But to be honest, I am less impressed by the Economics prize. Not the practitioners, mind you, but the field itself. This prize was established long after the others, in 1969, and I wonder what prompted the decision. Why was economics considered a more important pursuit than, say, art or music or architecture? Or psychology or sociology or astronomy?

Economics is not, and never will be, an art or a science. Of course, it's important to understand some principles of finance and trade, to know where money comes from and where it goes and how it's used. But in a world that is more complex than ever, and changing faster than ever, we can hardly hope to quantify economic patterns any more then we can hope to control them. A hurricane, a war, a new invention.....and we have to abandon our precepts and re-evaluate everything.

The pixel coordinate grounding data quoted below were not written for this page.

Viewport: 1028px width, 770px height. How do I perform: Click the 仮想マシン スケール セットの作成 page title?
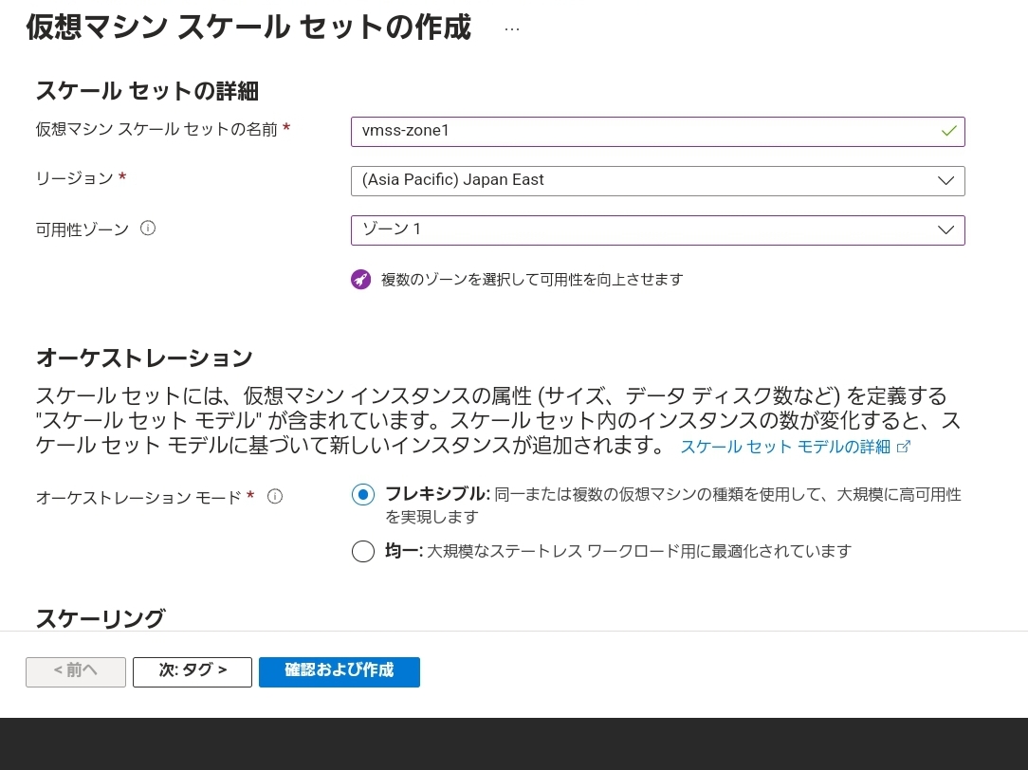[x=248, y=28]
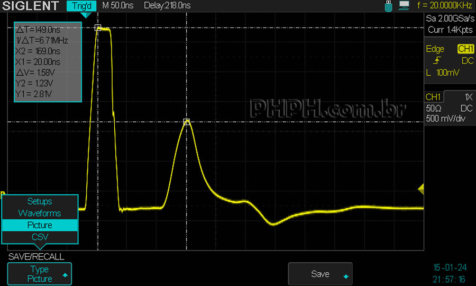The image size is (476, 286).
Task: Select the first cursor square on pulse peak
Action: click(97, 28)
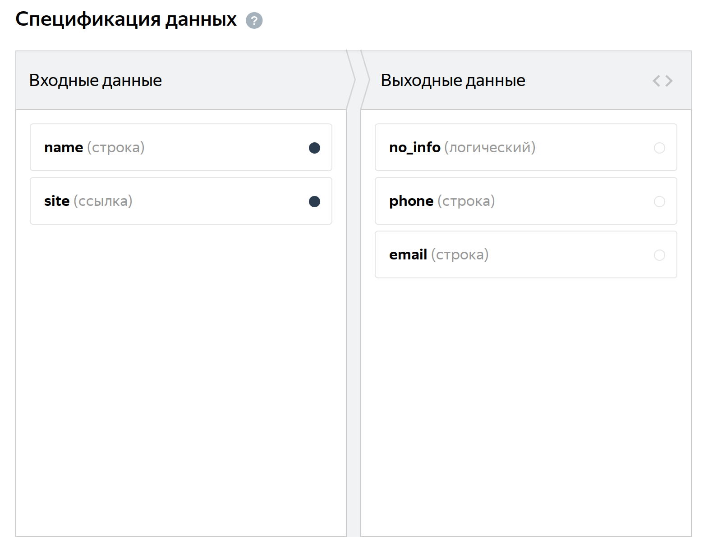Toggle code view with angle brackets icon
The image size is (708, 554).
(x=662, y=81)
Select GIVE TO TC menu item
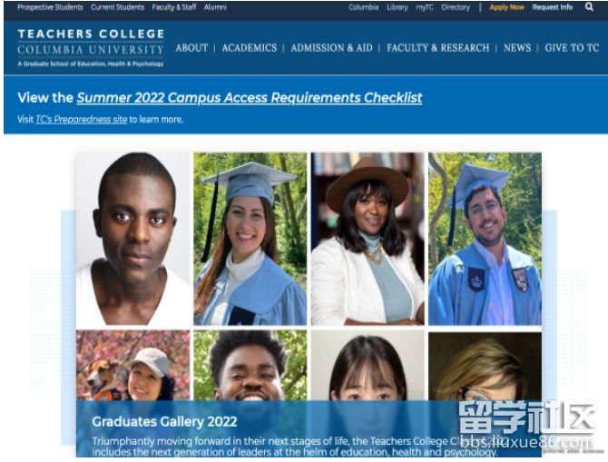This screenshot has width=608, height=462. tap(572, 48)
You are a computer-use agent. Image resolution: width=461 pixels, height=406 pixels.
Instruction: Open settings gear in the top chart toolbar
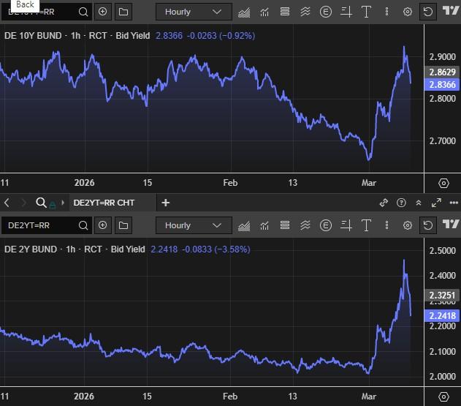(408, 12)
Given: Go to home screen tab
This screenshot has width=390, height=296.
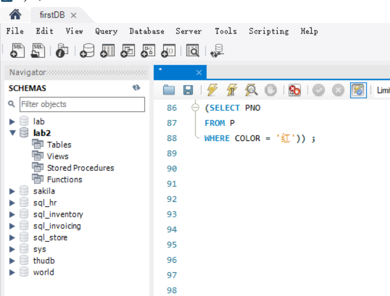Looking at the screenshot, I should click(x=15, y=14).

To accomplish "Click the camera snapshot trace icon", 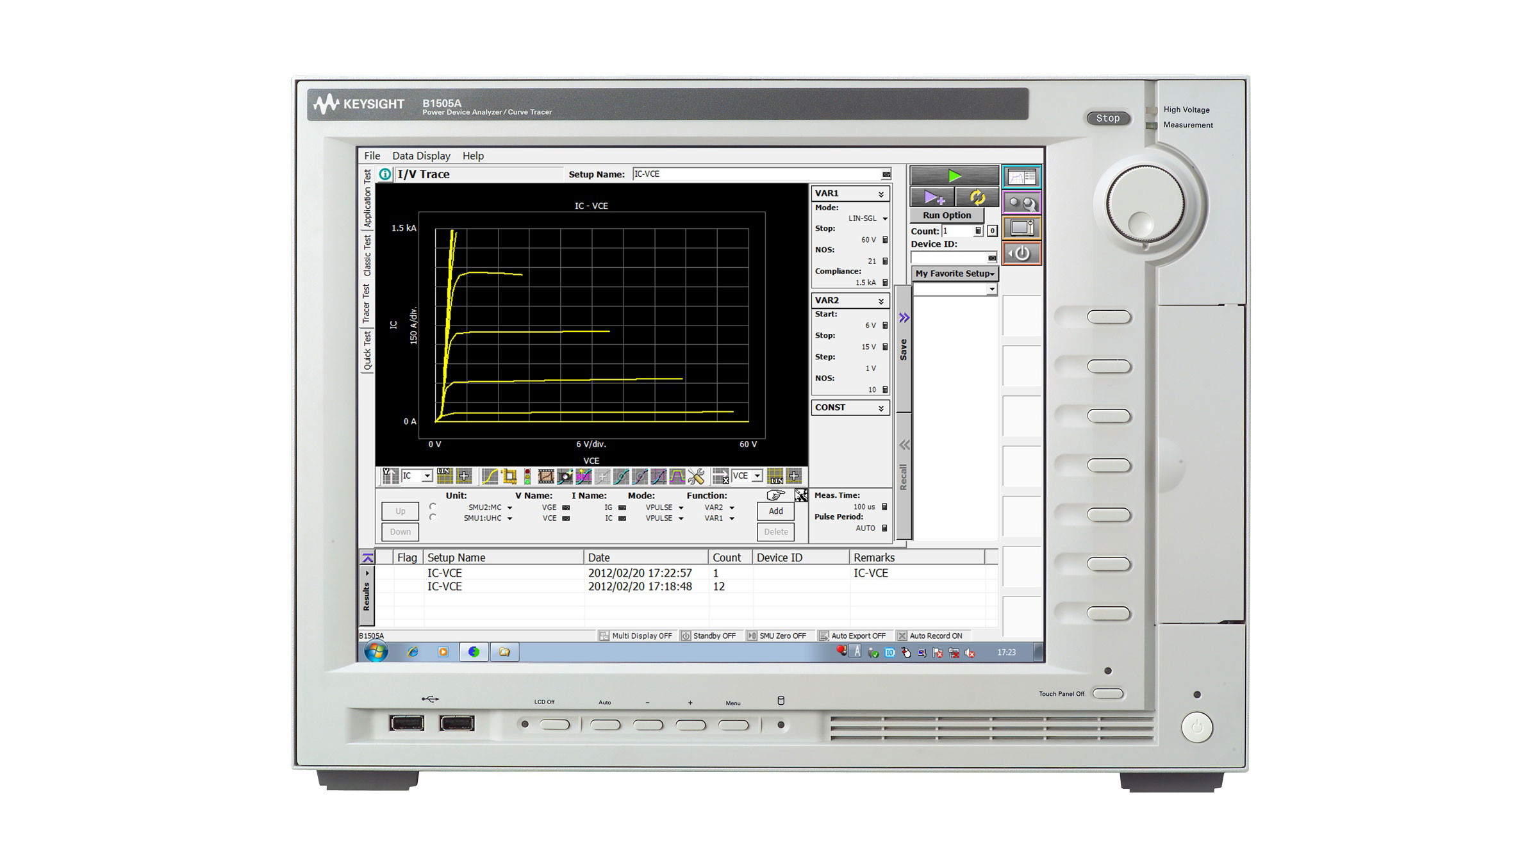I will pyautogui.click(x=565, y=476).
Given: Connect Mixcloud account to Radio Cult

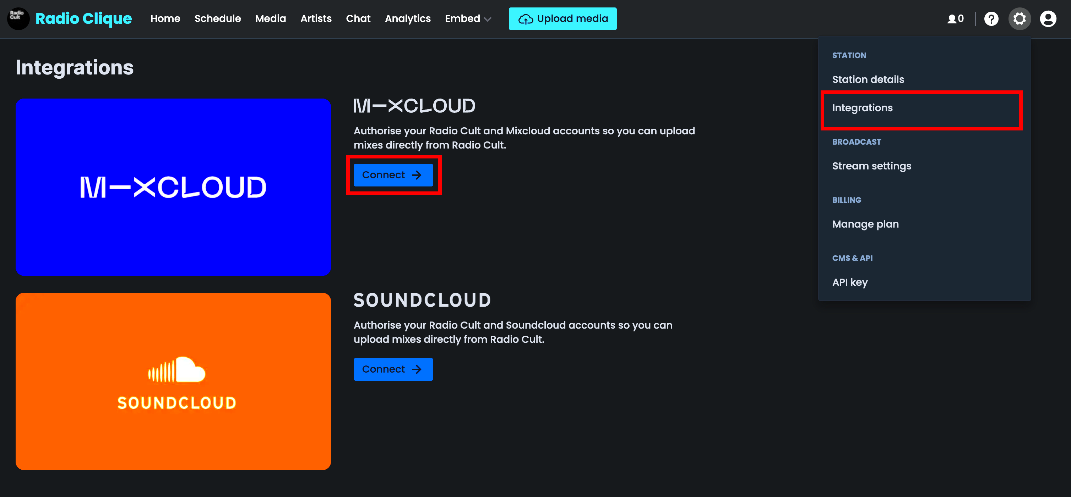Looking at the screenshot, I should 392,174.
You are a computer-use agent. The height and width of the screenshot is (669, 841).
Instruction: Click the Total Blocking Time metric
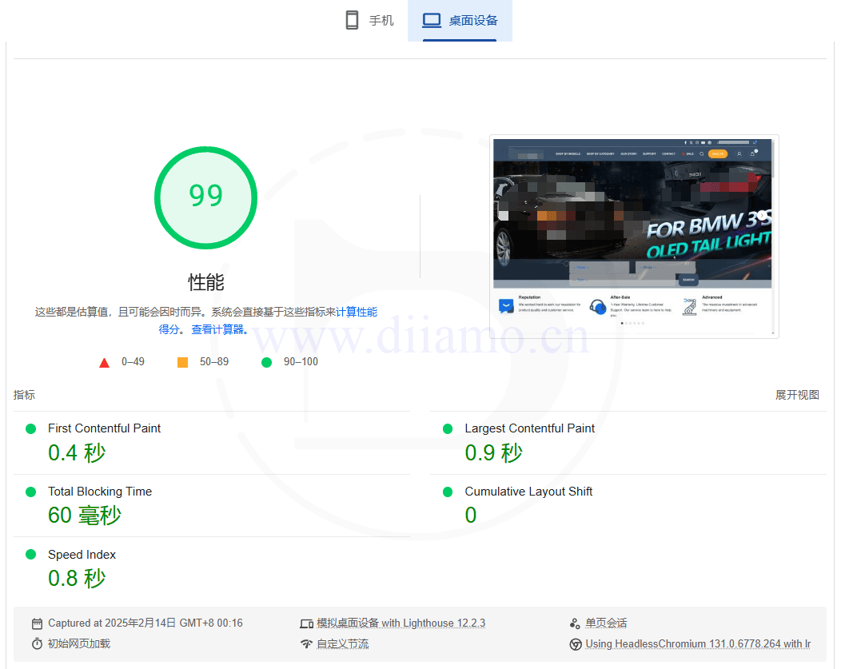[x=99, y=492]
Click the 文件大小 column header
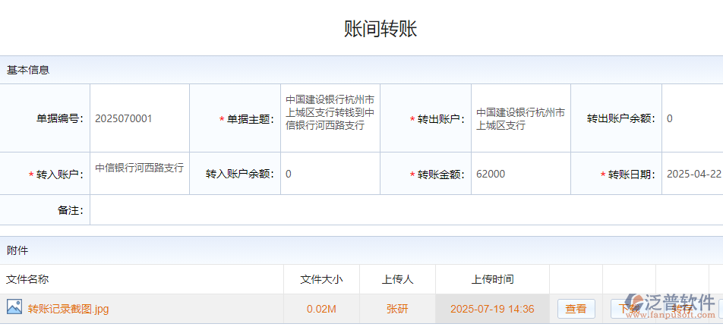 pyautogui.click(x=321, y=279)
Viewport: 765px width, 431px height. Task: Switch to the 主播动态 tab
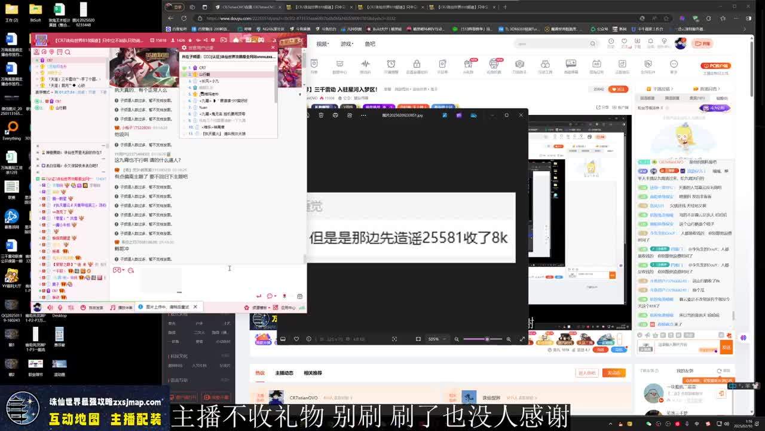tap(284, 373)
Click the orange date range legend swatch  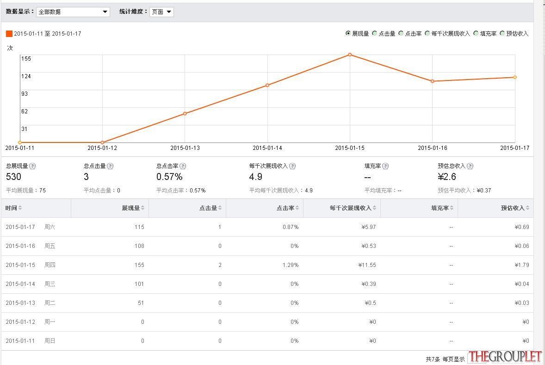tap(9, 34)
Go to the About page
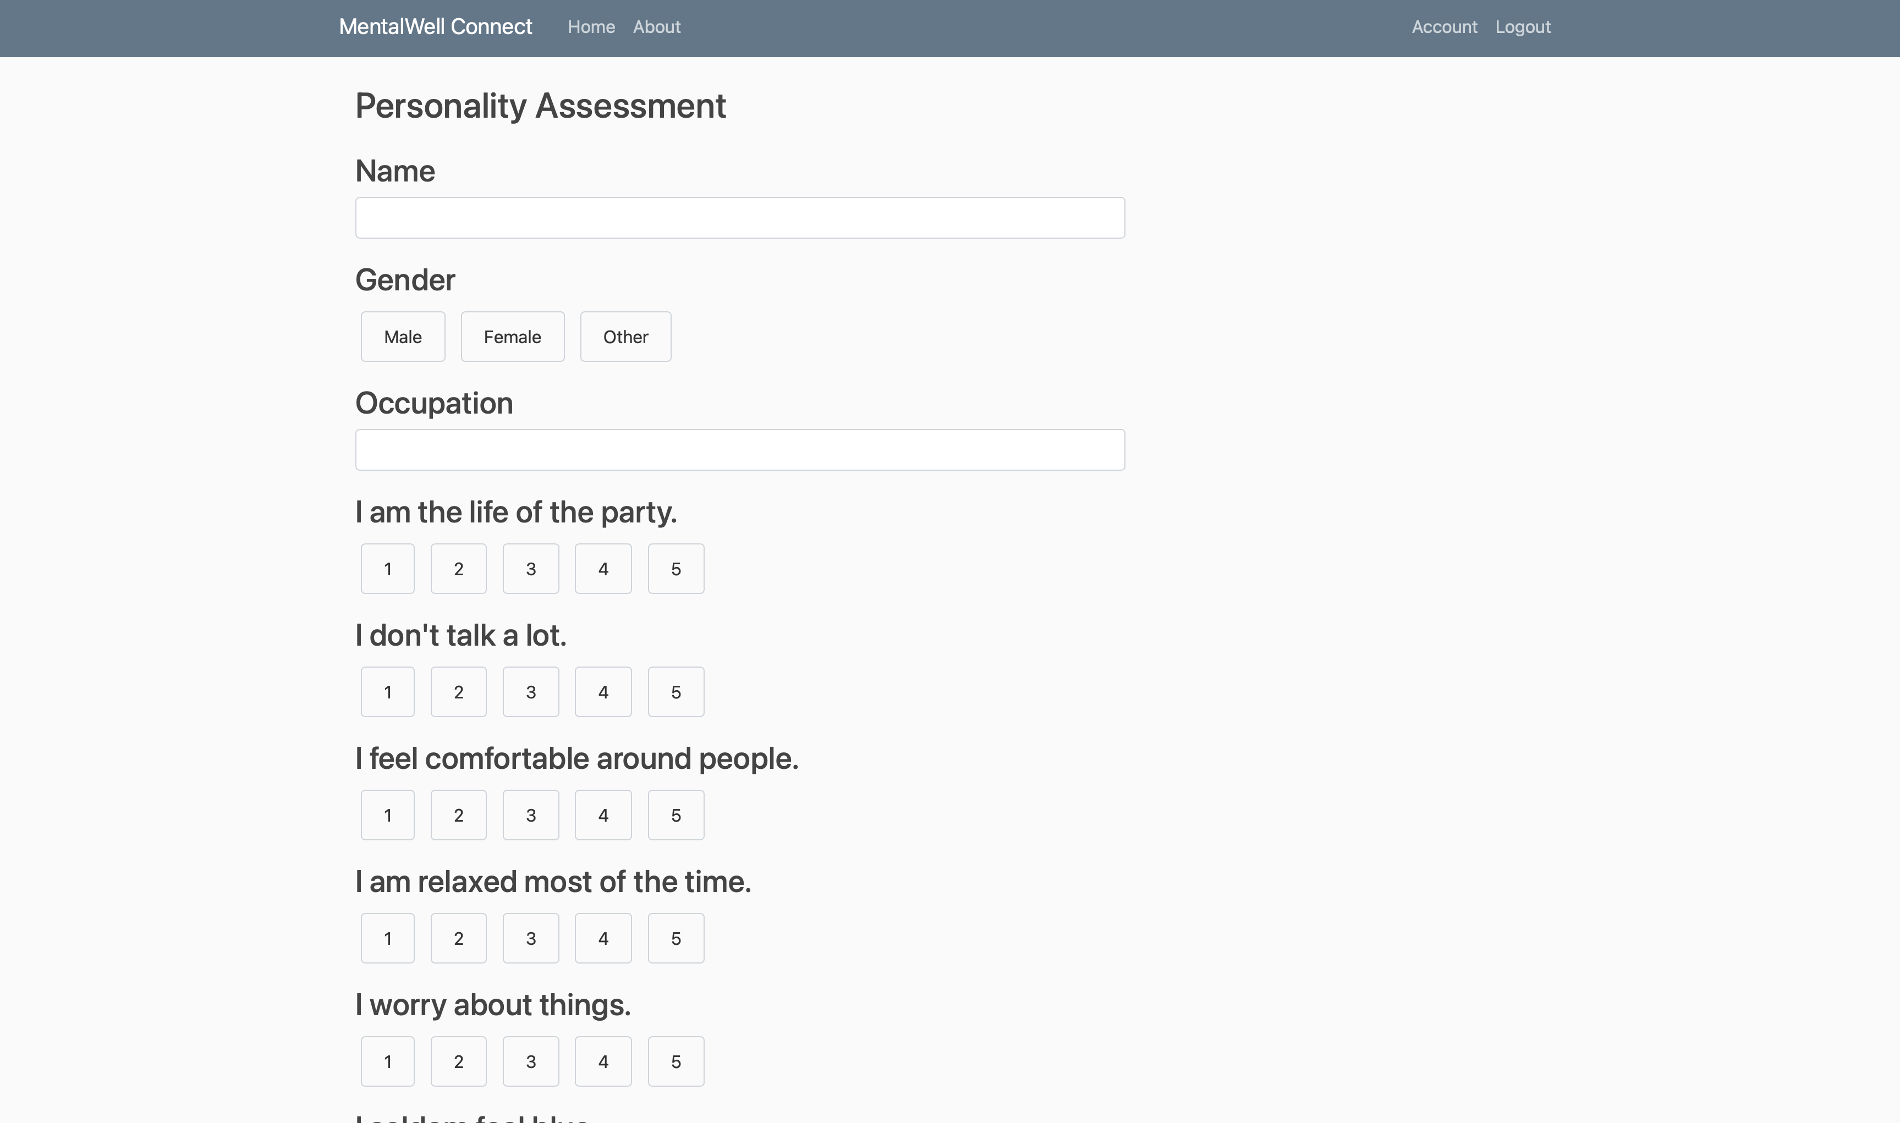Viewport: 1900px width, 1123px height. [657, 27]
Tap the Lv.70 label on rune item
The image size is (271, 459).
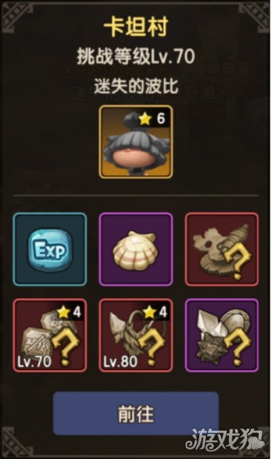35,362
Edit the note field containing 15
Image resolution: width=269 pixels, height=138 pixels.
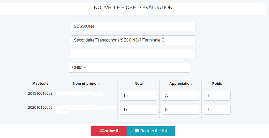[139, 96]
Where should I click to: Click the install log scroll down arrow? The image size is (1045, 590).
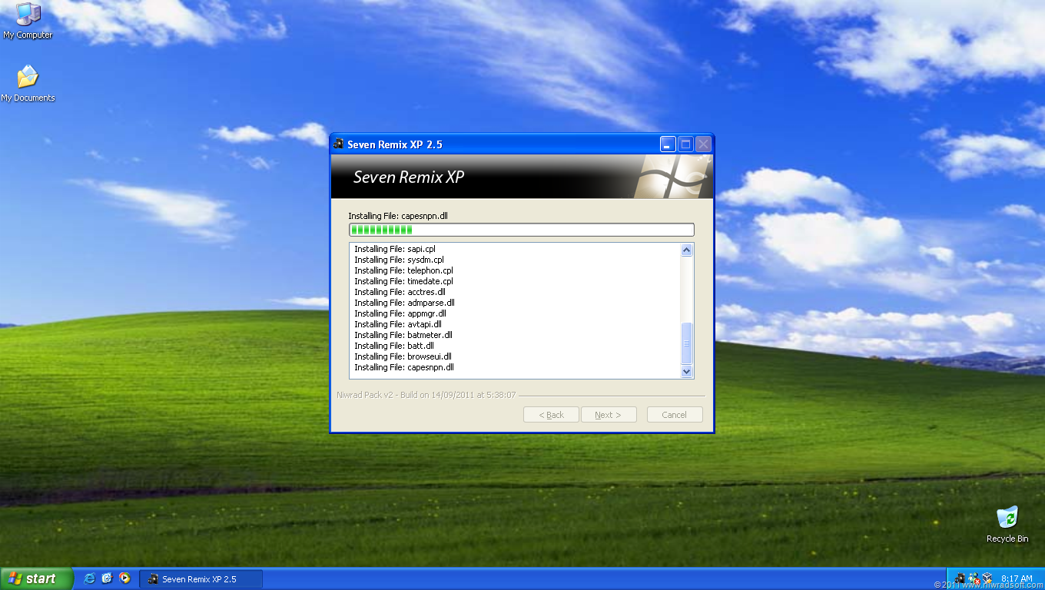(x=687, y=371)
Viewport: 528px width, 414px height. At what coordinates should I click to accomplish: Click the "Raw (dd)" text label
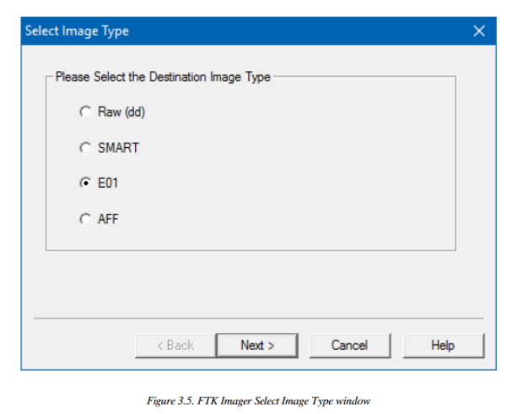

So, while chemistry, physics and medicine are substantial pursuits with tangible results, economics is more or less an intellectual exercise. Quite simply, I prefer a test tube or a cyclotron or a bunch of stem cells to a spreadsheet or a graph.

I like good books and sincere peace-makers even more. Ever since 1901, when the prizes were first awarded, scores of excellent writers have been honored. And so have dozens of people and groups that have worked in various ways towards peace. (During both World Wars, understandably, the Peace Prize was suspended, except for two awards to the Red Cross. Nobody else qualified during those dark years.)

Looking over the lists of winners past and present, I was struck by a great revelation: None of the winners are young -- really young -- 20 or 30 or even 40. This year, in fact, Doris Lessing became the oldest laureate, at 88, only to be displaced a few days later by Leonid Hurwicz, a Russian-born economist who just turned 90.

This is heartening news for all us baby boomers and senior citizens! Our best work is not done straight out of college or graduate school. Our brains do not wither away with each passing decade. Our neurons do not shrivel up from too much information and experience. Quite the contrary.

All these elderly prize-winners (you can check out their ages) are surely better role models for our kids than our bird-brained Botoxed celebrittantes, who will never win anything more notable than 15 minutes with Jay Leno or a cover shot on Vanity Fair.

Eventually, whether we deserve it or not, we will all get our 15 minutes of fame. But meanwhile, let us humbly honor these Nobel men and women for their exceptional achievements, and for their long and noble lives.